**Requirements**: Starting at the line that contains "Open the Model" and ending with the line that contains "(x=450, y=220)", rewrite the records with "dropdown" swapped for "drop-down" throughout and nothing else altered.

**Records shown**:
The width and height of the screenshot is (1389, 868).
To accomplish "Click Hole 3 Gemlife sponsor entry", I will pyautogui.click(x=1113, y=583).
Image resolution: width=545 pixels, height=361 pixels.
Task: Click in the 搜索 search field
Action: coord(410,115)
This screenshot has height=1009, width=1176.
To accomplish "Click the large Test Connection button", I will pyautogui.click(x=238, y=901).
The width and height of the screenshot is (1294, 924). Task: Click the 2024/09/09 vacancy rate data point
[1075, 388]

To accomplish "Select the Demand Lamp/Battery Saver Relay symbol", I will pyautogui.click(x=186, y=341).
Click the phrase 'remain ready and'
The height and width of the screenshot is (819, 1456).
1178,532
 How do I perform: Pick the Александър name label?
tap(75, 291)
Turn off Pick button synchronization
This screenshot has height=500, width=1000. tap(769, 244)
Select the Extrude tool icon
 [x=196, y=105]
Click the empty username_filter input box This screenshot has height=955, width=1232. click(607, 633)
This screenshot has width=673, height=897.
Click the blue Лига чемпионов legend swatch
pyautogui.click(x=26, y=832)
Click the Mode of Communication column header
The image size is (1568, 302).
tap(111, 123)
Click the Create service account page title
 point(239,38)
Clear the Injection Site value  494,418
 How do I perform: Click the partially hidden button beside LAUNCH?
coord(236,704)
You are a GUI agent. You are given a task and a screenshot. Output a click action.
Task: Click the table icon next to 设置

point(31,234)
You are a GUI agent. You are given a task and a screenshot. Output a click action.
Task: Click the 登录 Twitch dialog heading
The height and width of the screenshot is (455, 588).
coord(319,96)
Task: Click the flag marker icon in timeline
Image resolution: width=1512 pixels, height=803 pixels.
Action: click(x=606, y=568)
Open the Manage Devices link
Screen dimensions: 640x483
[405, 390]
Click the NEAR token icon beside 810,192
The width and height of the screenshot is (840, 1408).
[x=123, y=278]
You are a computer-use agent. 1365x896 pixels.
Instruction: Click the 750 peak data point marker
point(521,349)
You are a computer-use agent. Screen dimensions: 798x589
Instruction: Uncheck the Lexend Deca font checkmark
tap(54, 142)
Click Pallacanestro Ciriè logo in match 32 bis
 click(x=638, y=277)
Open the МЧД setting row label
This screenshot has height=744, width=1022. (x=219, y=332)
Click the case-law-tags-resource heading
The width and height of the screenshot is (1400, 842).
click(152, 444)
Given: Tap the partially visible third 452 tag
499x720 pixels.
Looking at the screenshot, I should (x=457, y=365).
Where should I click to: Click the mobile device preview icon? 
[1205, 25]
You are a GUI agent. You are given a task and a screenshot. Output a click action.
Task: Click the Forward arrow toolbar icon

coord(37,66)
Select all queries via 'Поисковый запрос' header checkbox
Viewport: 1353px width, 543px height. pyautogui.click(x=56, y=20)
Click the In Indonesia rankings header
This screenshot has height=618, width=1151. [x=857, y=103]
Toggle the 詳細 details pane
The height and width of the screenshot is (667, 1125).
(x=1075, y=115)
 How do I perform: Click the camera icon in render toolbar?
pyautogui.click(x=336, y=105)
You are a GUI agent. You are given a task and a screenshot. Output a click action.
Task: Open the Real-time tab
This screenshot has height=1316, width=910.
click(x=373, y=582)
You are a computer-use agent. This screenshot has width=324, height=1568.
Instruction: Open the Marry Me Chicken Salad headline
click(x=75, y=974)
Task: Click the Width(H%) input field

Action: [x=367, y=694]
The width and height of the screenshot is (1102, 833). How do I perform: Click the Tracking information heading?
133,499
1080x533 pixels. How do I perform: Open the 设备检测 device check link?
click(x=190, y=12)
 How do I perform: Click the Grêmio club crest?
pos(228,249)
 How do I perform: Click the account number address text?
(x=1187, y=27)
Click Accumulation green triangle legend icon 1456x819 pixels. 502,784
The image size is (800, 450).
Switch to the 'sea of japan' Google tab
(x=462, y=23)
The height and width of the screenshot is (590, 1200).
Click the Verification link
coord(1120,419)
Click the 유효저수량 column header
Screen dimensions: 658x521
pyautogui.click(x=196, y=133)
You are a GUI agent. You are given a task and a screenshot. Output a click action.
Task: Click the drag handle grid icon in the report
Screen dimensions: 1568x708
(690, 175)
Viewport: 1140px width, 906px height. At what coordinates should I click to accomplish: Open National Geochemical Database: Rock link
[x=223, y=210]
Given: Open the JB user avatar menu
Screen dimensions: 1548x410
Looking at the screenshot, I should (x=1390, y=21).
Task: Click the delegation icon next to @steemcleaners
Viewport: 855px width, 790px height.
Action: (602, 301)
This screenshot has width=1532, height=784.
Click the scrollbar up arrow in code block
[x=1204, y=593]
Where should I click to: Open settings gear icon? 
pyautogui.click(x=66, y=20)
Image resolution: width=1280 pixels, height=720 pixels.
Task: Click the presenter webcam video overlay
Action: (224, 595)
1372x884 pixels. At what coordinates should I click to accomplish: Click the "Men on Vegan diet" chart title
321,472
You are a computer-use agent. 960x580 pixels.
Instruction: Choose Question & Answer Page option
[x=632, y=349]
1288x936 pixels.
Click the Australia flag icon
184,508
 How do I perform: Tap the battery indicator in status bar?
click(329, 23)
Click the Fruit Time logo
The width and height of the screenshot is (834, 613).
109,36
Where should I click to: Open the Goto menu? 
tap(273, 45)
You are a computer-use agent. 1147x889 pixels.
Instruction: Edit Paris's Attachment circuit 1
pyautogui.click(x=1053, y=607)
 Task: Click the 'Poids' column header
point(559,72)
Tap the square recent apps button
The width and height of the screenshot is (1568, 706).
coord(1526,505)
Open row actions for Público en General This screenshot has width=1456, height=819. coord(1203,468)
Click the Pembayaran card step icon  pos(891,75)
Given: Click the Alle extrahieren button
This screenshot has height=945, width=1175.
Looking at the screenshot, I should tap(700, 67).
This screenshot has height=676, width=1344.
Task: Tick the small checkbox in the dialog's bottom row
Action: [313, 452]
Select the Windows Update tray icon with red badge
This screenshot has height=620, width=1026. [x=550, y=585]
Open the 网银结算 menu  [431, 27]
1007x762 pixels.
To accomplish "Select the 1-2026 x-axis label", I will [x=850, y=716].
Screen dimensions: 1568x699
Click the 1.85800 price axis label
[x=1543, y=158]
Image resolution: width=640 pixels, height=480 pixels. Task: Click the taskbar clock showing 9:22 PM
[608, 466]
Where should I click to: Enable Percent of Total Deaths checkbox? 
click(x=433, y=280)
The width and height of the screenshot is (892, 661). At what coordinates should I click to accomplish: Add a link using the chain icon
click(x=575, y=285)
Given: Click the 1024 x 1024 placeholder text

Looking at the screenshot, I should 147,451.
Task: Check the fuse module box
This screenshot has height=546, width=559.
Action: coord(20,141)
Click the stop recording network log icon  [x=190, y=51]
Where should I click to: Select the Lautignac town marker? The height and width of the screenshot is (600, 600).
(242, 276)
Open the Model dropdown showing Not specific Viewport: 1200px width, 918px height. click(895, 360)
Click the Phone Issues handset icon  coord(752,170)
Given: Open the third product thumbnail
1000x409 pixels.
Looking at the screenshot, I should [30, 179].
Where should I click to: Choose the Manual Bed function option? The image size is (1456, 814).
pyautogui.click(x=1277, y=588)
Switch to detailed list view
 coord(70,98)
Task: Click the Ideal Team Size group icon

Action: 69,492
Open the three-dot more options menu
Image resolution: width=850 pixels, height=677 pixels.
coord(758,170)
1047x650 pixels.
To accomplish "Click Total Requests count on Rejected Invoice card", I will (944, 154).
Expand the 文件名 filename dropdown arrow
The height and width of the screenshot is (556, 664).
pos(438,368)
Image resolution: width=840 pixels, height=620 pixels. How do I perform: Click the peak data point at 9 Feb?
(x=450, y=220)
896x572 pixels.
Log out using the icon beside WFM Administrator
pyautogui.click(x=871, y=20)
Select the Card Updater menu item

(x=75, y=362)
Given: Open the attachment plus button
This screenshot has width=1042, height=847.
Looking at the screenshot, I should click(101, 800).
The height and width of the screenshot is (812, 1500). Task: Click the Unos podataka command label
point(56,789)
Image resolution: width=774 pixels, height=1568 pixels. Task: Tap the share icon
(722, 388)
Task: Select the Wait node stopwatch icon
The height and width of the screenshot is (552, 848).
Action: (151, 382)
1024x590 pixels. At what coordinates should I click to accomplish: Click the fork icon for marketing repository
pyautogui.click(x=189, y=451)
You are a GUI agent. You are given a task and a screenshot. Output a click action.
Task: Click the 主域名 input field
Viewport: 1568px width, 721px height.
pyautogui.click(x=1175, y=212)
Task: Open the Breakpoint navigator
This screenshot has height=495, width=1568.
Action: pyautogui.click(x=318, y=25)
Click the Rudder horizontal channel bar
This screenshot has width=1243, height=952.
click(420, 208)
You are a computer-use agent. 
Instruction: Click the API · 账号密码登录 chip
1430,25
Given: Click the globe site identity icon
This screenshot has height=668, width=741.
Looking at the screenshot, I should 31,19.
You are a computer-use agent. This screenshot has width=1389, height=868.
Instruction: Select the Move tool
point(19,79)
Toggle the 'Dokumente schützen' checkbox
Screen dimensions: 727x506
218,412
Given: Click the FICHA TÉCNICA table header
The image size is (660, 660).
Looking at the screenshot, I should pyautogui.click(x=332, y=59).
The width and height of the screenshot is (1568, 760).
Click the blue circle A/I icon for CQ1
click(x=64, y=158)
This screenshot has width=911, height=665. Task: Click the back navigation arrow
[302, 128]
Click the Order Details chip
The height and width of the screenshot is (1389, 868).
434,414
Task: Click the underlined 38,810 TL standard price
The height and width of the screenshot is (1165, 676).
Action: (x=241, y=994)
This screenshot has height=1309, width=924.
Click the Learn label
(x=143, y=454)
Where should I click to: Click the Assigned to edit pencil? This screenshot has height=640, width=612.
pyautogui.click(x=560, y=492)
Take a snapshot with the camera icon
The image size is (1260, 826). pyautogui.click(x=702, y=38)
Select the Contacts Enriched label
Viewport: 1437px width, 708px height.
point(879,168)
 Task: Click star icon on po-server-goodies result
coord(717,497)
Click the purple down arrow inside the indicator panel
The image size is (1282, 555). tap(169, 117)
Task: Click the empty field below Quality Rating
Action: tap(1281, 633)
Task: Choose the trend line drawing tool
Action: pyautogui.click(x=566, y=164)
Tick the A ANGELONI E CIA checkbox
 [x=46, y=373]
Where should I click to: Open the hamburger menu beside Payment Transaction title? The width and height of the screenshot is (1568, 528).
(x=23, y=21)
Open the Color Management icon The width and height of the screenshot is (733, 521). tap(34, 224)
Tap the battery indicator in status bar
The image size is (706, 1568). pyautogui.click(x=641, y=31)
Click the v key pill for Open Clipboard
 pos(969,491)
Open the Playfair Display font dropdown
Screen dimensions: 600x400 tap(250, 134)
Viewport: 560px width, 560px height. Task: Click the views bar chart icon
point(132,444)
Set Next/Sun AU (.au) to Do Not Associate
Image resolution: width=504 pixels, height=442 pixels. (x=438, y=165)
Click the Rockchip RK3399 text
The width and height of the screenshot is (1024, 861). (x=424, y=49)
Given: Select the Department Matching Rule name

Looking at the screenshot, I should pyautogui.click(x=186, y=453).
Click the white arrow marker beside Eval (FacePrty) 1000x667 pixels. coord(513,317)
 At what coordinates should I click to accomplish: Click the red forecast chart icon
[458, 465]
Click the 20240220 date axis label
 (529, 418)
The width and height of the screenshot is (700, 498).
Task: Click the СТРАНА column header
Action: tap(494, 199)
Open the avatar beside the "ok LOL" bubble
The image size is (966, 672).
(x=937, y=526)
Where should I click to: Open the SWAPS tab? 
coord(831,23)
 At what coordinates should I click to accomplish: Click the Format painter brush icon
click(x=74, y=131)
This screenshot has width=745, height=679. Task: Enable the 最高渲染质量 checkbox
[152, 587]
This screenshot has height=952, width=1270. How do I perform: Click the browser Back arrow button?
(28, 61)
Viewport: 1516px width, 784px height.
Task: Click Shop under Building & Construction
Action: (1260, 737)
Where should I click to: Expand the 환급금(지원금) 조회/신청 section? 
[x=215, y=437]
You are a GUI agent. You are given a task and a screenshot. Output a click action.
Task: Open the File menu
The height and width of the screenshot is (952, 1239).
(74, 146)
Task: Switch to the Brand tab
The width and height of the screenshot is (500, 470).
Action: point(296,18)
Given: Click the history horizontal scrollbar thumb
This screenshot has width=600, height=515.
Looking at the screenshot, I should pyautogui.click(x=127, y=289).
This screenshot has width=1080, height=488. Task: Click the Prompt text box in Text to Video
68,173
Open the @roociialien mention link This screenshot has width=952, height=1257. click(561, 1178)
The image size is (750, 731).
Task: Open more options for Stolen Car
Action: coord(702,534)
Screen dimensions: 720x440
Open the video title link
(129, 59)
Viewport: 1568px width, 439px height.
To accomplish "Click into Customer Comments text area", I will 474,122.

**Answer**:
Open the Model drop-down showing Not specific Viewport: 1200px width, 918px height. click(895, 360)
Click the Phone Issues handset icon  coord(752,170)
Given: Open the third product thumbnail
1000x409 pixels.
Looking at the screenshot, I should [30, 179].
Where should I click to: Choose the Manual Bed function option? The image size is (1456, 814).
pyautogui.click(x=1277, y=588)
Switch to detailed list view
 coord(70,98)
Task: Click the Ideal Team Size group icon

Action: 69,492
Open the three-dot more options menu
Image resolution: width=850 pixels, height=677 pixels.
coord(758,170)
1047x650 pixels.
To accomplish "Click Total Requests count on Rejected Invoice card", I will (944, 154).
Expand the 文件名 filename drop-down arrow
The height and width of the screenshot is (556, 664).
pos(438,368)
Image resolution: width=840 pixels, height=620 pixels. How do I perform: Click the peak data point at 9 Feb?
(x=450, y=220)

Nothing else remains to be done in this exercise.